Some reasons why we need to protest at the G20 this week

While the media has been in a feeding frenzy over anarchist plots and police powers, the real issues that the G20 will be discussing and the inequality it perpetuates has largely been ignored.

Social justice and environmental groups will be amongst many of the organisations protesting the policies of the G20 in Brisbane this week.  This is what a few of them have to say:

Corporate Capture of policy making

Many organisations have draw attention to the biased decision-making of the G20 and other international bodies due to corporate lobbying and donations.

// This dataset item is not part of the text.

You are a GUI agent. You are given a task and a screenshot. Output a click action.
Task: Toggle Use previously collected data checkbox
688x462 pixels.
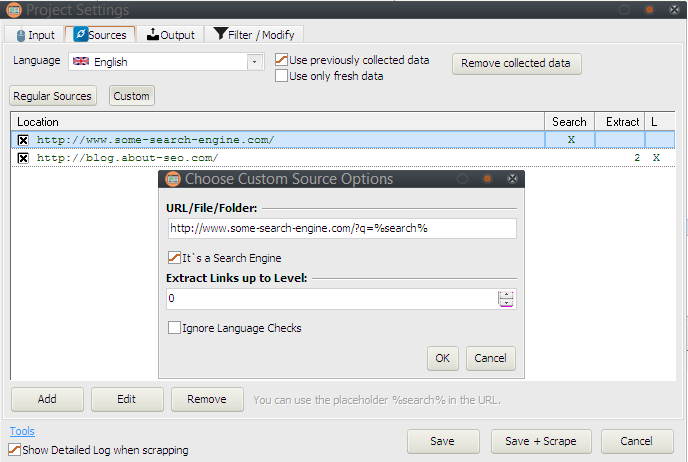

Graham Readfearn at The Guardian points out the particularly intense influence of the fossil fuel lobby who, "desperately wants to be part of conversations about the future – as long as those conversations don’t dwell too long on the climate change impacts of their product" and the link between coal money and the inane pronouncement by the PM that "Coal is good for humanity".

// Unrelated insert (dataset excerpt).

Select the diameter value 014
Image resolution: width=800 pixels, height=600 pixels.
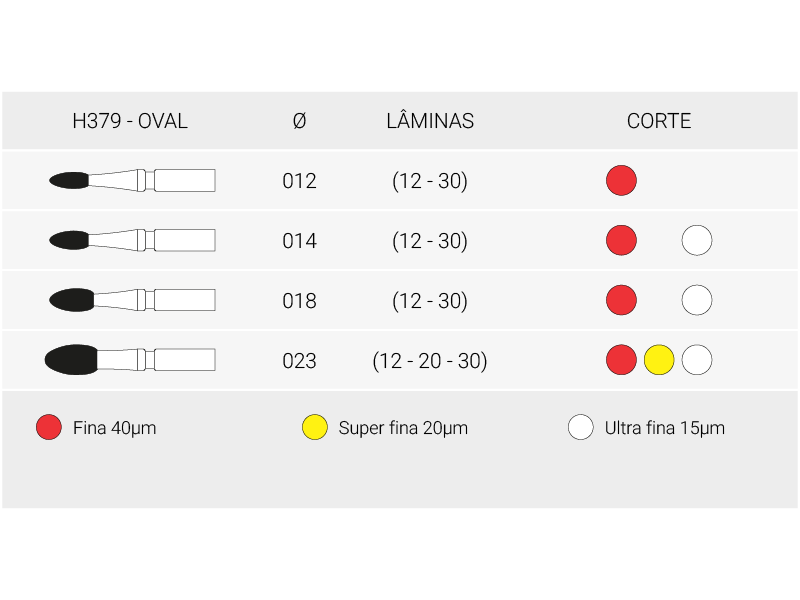(299, 241)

Friends of the Earth note the pervasive reach of corporations in policy in Australia, "The influence of the corporate lobby and the lack of social justice concern within the current government can be felt keenly in Australia with the rise in approvals for environmentally and social destructive industrial projects that provide little benefit to local populations, but lasting environmental damage and the infringement of basic human rights to many social groups. This is not a new thing, but is more blatant under the Coalition government. The Abbott government brings its own brand of economic and religious ideology to the business of environmental exploitation and the erosion of human rights.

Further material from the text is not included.